Wandering among the ruins of Akrotiri at one tip of Santorini I wondered if today’s Greeks are also a new people. Or are they descended from the builders of the flourishing late Bronze Age maritime city that suffered so many volcanic eruptions and earthquakes over the centuries that archaeologists can’t tell how far it extended? The Minoan magnificence of Crete’s 1900 BC Knossos palace, the classical splendour of the Parthenon crowning the Acropolis above Athens, and Byzantine relics in Turkey and North Africa all speak of what poets called “the glory that was Greece”.
The glory had vanished long before the economic crisis that began five years ago when Greece’s government was caught out falsifying the books. What concerns me more is the implication of Palkhivala’s comment: Has the genius that inspired ancient Greece fled forever?
Political arguments can be advanced to explain why history doesn’t repeat itself. Marxists must have an economic rationale. New theories will be articulated if China does surpass the United States as an economic power and flexes its financial muscles.
But China’s former ambassador in Athens, Du Qiwen, disagrees with Palkhivala’s fear that a national sun that sets once can never rise again.
China is investing heavily in Greece’s recovery. In return, it expects Greece to smooth Beijing’s relations with the European Union. Du sees the current depression as “a small wave in the long river of thousands of years of (Greek) history”. He predicts that “after the storm” Greece will again “impress the world with its vigour and vitality”.
Not everyone agrees. Seeing me look at my watch on my first day here, a British lawyer who has made Athens his home said, “No one looks at the time in Greece!” And, indeed, I have discovered that lunch can extend into late evening, and dinner go on till dawn.
Conviviality and hospitality make Greeks amiable company but don’t make for productivity or efficiency.
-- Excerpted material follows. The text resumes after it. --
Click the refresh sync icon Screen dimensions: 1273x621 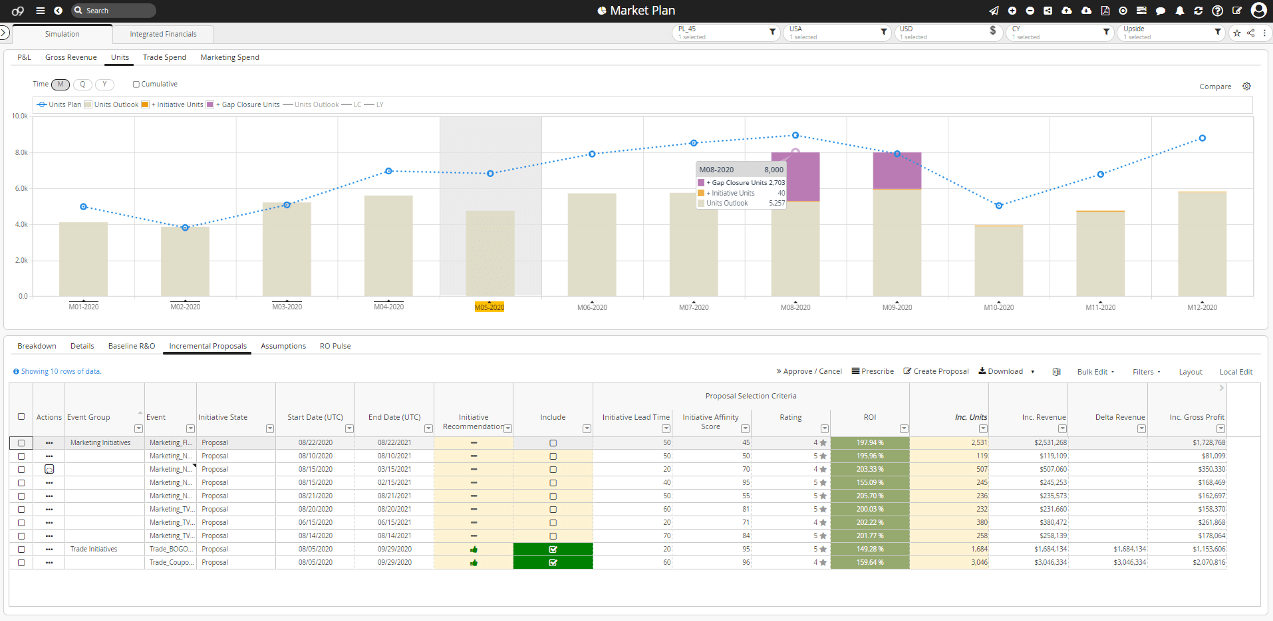[x=1198, y=10]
The ancient Greeks were thinkers, philosophers and builders.
They dabbled in ideas, gave democracy to the world and raised grand structures like the temple at Ephesus in Turkey and the fortified mountain town of Mystras near Sparta.
Their present-day successors aren’t manufacturers or traders. Greece’s biggest industry is tourism. That means spin doctors and PR.
In 2013, more than 20 million foreigners descended on this land of 11 million people. But per capita spending was only 604.2 euros against 976 euros in Spain. That means Greece’s prosperity depends on persuading itinerant Canadians, Australians, Americans, Russians, Swiss and Austrians — last year’s main spenders — to spend more.
With a 202 per cent increase in Chinese arrivals, China must rank high this year. I keep seeing young Chinese men in dinner jackets with clip-on bows and their brides in white lace or bright red going-away gowns always with a photographer in tow.
Thanks to shrewd marketing and a popular Chinese TV serial, Santorini and Crete have become favourite nuptial destinations. Chinese tour groups wave red flags. Chinese eateries are cropping up everywhere. That is salesmanship. A Santorini shopkeeper even chanted out “Namaste!” to me.
As my hotel experience confirmed, salesmanship — any service industry in fact — also involves conning the unwary to some extent. I am sure that is also true of Indian tourism. But India now has more to offer the thinking world than just the Taj Mahal, Ajanta and Ellora, the snows of Gulmarg or Kovalam’s sands. Despite bumbling on many fronts, India epitomises the vigorous search of a billion people for a place in the sun. I wish Palkhivala were alive today to confirm that industry and activity guarantee that India’s future is not hostage to its past or its geography.